Search the data for the string "chevron" and copy each line where it turns up.

Collected data
:::

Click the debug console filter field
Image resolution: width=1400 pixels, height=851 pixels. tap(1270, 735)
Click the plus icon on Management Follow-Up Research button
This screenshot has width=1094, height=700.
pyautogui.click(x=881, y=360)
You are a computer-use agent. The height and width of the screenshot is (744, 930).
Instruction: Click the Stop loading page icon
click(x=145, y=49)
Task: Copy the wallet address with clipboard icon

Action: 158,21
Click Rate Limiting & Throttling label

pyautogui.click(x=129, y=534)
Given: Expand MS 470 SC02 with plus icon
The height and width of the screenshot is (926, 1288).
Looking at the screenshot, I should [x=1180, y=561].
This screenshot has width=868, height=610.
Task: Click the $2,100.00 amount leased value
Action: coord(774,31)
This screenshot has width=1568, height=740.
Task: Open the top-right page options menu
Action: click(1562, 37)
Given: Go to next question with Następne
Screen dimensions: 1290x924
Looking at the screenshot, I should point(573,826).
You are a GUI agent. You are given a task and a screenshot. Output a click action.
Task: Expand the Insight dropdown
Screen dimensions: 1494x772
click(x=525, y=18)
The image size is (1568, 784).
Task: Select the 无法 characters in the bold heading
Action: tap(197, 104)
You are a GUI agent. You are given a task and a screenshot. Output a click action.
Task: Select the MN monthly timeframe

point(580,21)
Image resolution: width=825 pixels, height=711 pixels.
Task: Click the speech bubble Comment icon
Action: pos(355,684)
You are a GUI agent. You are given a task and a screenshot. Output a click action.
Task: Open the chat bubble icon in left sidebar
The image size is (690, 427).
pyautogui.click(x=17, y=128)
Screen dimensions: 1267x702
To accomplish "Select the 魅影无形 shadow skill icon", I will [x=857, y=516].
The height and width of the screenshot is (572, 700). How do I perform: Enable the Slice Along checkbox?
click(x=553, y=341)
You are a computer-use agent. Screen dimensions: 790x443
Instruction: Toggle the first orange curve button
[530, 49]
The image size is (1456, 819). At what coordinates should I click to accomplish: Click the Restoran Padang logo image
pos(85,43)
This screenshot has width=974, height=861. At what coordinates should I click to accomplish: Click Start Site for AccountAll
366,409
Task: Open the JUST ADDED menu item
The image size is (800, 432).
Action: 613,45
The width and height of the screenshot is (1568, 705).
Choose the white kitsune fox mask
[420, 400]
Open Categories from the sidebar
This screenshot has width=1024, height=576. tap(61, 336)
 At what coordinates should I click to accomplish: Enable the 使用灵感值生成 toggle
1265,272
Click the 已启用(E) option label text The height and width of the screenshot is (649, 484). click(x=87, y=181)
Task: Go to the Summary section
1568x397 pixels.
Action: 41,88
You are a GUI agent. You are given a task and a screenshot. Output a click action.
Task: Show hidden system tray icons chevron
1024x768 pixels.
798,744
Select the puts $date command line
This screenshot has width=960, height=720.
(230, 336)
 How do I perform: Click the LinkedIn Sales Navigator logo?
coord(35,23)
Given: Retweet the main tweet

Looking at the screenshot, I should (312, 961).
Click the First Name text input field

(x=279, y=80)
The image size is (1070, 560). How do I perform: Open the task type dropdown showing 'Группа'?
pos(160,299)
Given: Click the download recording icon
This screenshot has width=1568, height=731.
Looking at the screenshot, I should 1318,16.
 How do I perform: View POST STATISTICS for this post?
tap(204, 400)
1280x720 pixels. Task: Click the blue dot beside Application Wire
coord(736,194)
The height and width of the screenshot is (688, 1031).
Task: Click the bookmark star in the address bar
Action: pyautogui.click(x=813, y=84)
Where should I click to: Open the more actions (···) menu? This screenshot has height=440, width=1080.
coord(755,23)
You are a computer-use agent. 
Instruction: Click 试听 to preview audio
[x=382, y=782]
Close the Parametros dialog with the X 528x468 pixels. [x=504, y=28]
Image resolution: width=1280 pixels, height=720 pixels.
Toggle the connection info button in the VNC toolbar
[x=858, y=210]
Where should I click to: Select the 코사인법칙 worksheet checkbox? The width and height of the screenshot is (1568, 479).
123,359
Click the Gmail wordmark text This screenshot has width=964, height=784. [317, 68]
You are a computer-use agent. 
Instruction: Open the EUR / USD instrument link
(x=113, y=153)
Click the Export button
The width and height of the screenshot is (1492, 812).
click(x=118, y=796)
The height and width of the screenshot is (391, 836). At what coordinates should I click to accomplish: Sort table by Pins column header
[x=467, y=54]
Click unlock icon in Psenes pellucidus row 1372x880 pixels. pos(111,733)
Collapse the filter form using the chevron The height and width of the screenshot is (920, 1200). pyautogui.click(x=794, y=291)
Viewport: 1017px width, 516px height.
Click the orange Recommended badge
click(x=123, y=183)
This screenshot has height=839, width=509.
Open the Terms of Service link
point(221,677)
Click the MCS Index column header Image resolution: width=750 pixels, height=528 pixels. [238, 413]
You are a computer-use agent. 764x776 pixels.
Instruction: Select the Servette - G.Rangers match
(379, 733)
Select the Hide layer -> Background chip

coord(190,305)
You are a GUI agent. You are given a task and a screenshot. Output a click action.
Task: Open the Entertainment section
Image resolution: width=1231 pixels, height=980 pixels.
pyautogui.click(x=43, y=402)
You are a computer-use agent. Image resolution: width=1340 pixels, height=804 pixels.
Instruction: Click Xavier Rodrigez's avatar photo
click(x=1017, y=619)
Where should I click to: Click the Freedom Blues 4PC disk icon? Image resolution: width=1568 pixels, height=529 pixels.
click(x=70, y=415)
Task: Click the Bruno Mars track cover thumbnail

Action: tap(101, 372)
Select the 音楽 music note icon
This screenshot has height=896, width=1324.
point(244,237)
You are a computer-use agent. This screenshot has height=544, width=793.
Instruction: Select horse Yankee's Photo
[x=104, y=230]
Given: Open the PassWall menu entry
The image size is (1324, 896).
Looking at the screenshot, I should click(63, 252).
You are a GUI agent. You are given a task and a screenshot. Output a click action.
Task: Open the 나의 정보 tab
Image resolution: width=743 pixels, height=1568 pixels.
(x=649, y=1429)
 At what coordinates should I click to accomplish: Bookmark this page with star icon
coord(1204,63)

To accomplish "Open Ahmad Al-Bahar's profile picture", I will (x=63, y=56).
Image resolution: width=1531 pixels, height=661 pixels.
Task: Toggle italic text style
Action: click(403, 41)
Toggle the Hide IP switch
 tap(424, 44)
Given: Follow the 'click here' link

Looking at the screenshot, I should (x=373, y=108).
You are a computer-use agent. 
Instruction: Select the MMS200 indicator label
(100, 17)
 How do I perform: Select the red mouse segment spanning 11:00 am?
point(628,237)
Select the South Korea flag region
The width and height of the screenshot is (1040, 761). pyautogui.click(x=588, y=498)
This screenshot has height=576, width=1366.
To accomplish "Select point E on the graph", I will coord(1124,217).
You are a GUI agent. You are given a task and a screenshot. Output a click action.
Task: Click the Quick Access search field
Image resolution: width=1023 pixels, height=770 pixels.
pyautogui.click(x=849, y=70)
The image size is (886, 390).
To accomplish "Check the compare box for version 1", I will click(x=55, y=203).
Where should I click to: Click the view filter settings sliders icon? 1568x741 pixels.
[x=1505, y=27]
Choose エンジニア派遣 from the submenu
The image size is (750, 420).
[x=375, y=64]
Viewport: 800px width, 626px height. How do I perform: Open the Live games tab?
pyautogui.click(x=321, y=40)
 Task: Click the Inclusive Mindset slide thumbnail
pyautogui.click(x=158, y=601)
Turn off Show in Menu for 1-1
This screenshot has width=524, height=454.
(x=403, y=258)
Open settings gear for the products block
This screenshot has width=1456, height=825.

:::

- _Task solution_
Task: Show hidden system tray icons chevron
Collapse the filter form using the chevron The height and width of the screenshot is (920, 1200). pyautogui.click(x=794, y=291)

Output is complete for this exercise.